I don't get why this is any different to anything else. What's to stop Microsoft backdooring the next Outlook, MSWord or Windows itself? Why is there so much ZOMG-FUD over this from LinkedIn than there is over anything else?

"Most users" blindly type the same password into Facebook that they do for Twitter, LinkedIn, Gmail, OK Cupid, eBay and PayPal. Any of those services can (and do) get hacked and the password opens all the other services. Should we shut them down too?

By this rationale, almost nobody could ever install any software at all. In practice, LinkedIn's software may be a blunt instrument that I would not want to use, but the vast majority of software really is run on faith based on the provider's reputation. (And yes, it does sometimes bite people, even with things that are not LinkedIn Intro.)

Maybe we should also ban junk food. I mean, I'm sure many people don't "fully understand the ramifications of that choice".

Are you really saying people don't understand junk food is unhealthy to the same degree they don't understand IT?

The idea is to be consistent, not please the majority.

I can't say if people's understanding of how junk food is bad for them is greater than their understanding of internet security, but I wouldn't say that they're fundamentally different things.

My point is that "what people understand" is not universal, and is highly subjective.

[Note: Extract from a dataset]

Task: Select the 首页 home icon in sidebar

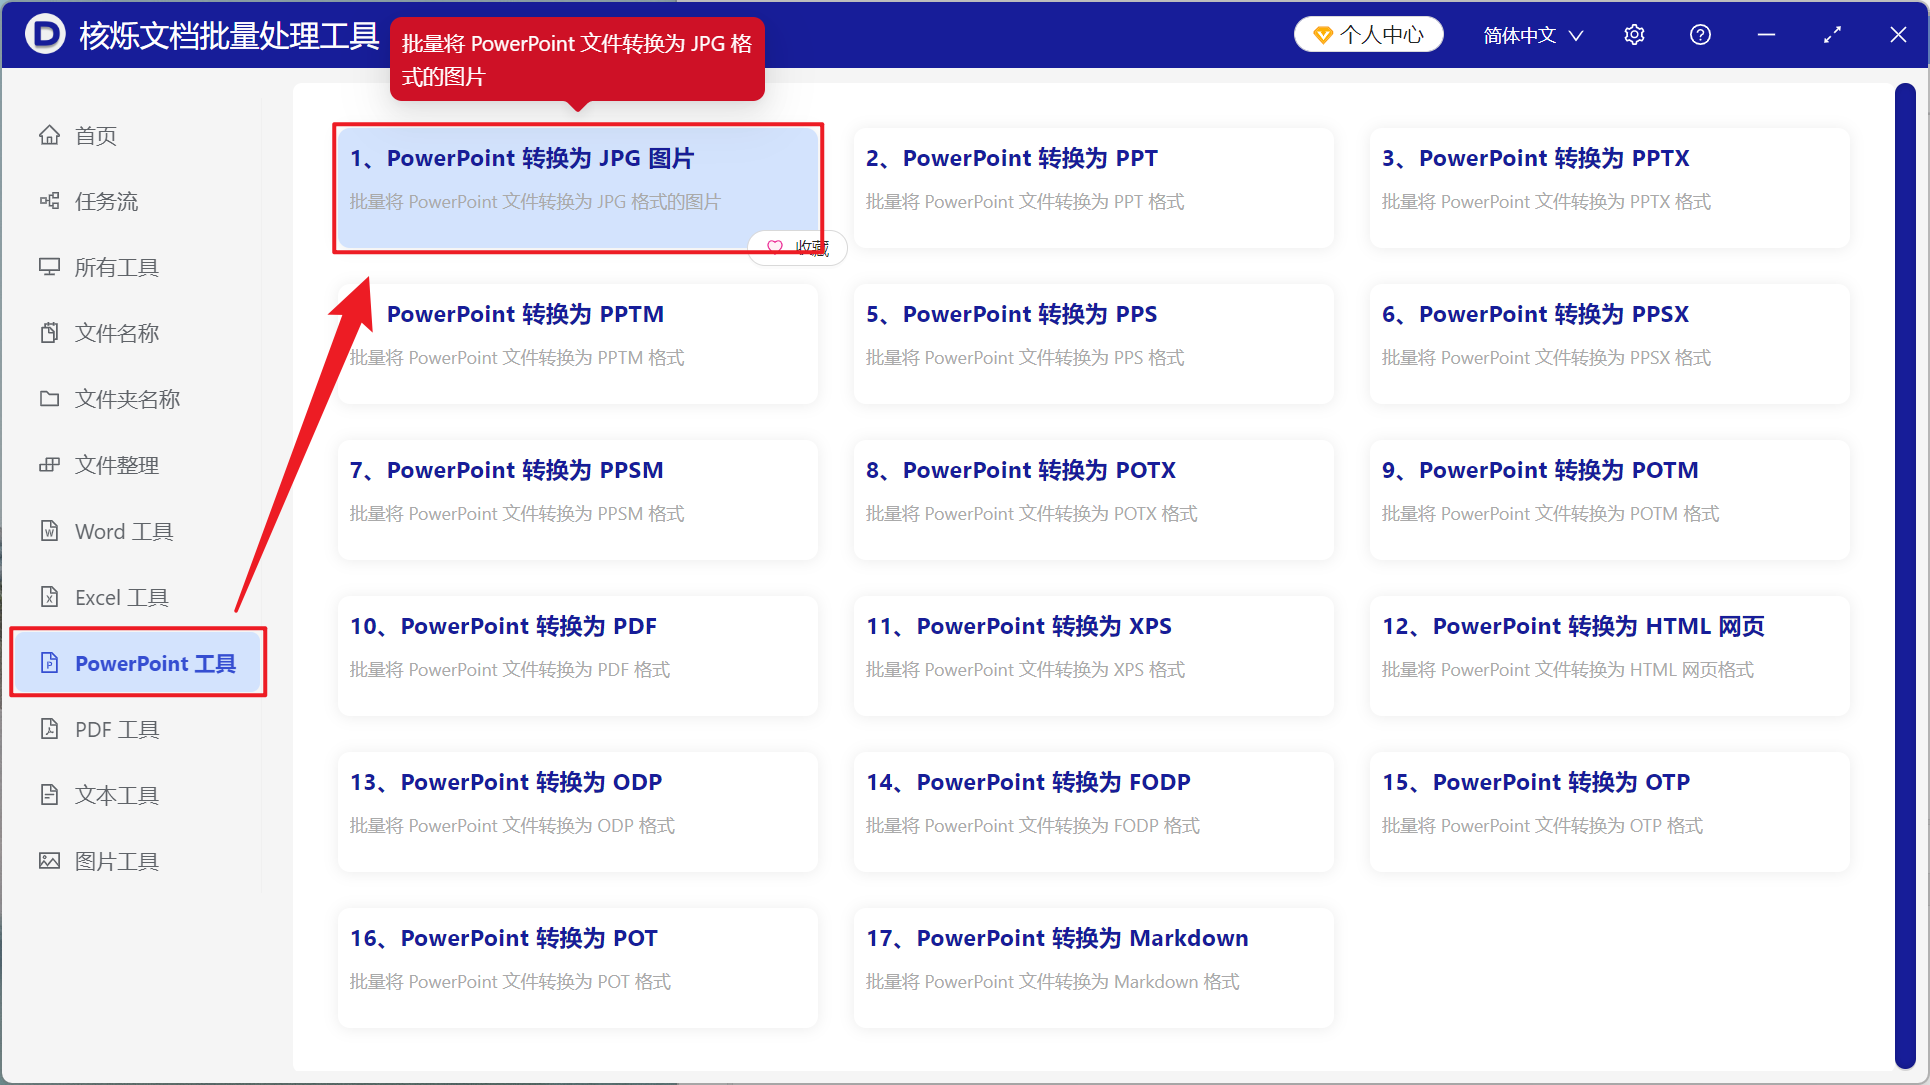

We can't assume that everybody understand why alcohol, smoking, junk food, lack of physical activity, medecine, etc. are potentially "bad" for them. Yet, we don't ban most of these things "in case some people don't understand"?

We teach people about health and nutrition, why shouldn't we do the same about IT (I mean, it's such a huge part of our lives now that we can't ignore it)?

Too many people jump on the "prohibition" train, when it's rarely the best solution. Rather than limit what companies can do (it's rarely objectively bad, they're offering users a feature in exchange for a subjective downside. I would focus on teaching people, not limit what can be done.

But maybe that's just me.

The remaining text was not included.